● What the task asks
Pick out each line below containing "computer".

● Provided records
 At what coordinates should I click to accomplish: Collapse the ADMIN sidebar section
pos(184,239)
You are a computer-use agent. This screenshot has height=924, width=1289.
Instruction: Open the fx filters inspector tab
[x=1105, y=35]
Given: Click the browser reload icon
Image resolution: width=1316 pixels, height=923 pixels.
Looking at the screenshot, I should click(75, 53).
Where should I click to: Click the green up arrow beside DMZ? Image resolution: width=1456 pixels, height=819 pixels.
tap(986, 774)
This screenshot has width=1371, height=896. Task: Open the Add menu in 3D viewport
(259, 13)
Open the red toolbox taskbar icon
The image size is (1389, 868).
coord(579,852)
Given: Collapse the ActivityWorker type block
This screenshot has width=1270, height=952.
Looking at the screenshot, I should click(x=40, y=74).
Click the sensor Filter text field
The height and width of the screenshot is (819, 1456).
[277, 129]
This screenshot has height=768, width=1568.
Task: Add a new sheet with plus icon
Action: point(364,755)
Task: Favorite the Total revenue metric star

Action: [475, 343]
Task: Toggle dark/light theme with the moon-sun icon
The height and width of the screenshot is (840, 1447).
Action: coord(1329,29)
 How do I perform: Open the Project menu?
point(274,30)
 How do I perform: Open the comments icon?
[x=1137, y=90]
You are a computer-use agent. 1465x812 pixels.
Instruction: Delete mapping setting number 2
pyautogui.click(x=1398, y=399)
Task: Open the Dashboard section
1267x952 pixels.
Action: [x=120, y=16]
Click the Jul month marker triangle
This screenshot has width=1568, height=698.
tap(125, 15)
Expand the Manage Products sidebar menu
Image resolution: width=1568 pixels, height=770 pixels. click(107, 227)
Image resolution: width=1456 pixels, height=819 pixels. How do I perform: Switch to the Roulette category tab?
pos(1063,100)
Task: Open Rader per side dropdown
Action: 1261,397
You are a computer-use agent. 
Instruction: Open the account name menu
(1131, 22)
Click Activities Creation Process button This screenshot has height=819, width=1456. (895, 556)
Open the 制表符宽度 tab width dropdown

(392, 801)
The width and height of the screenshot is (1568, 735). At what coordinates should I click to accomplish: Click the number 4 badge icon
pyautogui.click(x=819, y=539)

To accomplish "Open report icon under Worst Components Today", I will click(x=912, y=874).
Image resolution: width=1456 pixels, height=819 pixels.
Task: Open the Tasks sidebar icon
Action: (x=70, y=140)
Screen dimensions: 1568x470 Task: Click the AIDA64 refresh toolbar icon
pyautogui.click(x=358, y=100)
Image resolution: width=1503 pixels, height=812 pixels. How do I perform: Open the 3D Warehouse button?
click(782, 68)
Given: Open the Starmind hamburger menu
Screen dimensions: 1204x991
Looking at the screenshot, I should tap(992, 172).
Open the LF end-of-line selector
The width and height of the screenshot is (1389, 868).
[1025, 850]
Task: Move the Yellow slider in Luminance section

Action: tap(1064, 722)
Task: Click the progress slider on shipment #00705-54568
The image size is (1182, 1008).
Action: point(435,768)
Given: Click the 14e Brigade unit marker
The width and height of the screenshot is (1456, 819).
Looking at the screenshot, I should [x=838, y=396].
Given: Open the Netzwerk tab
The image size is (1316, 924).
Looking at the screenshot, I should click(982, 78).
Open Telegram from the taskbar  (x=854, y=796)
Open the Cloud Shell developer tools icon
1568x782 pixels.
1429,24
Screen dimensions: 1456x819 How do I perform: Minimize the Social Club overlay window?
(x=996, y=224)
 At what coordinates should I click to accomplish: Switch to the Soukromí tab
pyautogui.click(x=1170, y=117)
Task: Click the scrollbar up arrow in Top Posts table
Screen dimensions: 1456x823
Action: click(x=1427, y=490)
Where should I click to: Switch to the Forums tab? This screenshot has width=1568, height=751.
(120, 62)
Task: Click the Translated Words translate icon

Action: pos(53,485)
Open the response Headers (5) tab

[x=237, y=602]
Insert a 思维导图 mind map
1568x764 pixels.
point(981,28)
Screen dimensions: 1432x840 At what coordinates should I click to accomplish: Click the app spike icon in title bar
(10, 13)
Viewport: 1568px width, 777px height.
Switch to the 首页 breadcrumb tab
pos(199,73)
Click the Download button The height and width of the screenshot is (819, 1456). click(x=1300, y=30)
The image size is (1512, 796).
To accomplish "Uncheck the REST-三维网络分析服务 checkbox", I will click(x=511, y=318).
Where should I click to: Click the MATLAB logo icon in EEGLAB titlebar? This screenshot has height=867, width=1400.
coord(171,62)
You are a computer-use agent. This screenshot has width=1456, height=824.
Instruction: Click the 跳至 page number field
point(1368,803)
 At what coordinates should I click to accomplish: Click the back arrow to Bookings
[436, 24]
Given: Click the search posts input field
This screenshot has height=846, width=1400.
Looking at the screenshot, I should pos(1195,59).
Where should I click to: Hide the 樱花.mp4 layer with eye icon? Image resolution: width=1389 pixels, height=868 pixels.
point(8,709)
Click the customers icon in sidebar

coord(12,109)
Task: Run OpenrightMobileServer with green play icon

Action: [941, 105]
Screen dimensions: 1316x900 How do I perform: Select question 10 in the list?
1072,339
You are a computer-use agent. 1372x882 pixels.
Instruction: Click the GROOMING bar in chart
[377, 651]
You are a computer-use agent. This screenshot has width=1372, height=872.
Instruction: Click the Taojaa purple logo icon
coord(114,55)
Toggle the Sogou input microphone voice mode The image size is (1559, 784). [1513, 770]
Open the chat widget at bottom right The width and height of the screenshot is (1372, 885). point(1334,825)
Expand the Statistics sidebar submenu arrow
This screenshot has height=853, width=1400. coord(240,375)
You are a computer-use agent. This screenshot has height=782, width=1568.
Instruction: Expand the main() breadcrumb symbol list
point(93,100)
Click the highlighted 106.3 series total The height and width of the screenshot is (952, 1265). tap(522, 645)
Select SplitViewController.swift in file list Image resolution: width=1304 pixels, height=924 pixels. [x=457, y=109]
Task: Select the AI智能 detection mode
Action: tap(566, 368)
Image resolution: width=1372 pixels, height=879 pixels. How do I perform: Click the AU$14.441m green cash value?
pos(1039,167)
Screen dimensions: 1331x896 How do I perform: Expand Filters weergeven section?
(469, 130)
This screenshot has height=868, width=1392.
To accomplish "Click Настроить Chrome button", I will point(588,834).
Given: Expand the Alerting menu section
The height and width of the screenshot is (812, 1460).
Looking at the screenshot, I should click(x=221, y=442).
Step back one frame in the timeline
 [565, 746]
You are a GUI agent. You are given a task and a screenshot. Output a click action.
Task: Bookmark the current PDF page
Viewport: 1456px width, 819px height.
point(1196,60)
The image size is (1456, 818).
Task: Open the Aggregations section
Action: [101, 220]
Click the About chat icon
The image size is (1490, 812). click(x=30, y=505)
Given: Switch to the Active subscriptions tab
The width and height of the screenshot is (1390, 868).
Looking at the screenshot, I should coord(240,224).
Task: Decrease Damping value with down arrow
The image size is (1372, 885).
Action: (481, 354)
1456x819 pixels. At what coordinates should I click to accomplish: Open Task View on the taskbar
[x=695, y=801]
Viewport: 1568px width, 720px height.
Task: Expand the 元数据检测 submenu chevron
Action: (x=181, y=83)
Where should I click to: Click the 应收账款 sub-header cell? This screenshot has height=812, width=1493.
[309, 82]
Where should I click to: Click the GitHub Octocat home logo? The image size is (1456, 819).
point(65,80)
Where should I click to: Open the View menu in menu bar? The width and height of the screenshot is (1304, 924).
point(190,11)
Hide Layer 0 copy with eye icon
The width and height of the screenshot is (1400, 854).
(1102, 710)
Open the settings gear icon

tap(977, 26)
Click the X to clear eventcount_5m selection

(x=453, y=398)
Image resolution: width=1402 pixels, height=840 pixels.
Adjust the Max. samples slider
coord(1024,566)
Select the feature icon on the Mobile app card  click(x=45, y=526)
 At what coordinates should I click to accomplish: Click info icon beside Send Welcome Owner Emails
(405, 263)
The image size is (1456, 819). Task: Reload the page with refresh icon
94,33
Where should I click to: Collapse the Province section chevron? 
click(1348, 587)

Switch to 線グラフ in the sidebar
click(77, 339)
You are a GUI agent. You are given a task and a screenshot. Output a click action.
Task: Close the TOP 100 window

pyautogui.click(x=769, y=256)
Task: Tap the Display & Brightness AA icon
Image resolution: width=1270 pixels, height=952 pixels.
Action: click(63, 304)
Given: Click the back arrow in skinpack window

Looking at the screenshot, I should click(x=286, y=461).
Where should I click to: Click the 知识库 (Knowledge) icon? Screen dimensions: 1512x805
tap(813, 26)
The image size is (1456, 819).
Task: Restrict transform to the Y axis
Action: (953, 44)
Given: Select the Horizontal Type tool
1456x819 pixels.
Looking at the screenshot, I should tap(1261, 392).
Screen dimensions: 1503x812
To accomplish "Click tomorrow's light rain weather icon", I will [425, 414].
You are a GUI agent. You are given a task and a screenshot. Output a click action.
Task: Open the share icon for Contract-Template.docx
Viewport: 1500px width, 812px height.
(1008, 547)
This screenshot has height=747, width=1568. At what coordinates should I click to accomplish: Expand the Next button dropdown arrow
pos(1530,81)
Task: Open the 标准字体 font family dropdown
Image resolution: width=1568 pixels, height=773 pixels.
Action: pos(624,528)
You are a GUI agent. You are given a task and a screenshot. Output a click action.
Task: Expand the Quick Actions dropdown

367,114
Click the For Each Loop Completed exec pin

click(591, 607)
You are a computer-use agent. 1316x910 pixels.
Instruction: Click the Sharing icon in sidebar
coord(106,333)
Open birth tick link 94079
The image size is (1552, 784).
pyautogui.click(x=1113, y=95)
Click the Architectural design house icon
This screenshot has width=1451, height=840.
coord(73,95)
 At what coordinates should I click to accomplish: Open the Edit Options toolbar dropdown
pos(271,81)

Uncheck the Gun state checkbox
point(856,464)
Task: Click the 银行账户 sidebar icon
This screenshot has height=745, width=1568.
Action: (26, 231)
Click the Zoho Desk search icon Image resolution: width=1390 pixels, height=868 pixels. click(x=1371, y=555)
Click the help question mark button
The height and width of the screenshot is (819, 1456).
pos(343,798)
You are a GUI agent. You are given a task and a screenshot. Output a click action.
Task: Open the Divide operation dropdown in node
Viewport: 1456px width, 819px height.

● Output for this task
You are a computer-use agent. This screenshot has height=924, width=1289.
You are a computer-use agent. 1465x812 pixels.
You are a computer-use agent. 
You are a computer-use agent. This screenshot has width=1456, height=824.
You are a computer-use agent. 1372x882 pixels.
You are a computer-use agent. This screenshot has width=1372, height=872.
You are a computer-use agent. This screenshot has height=782, width=1568.
You are a computer-use agent. 1316x910 pixels.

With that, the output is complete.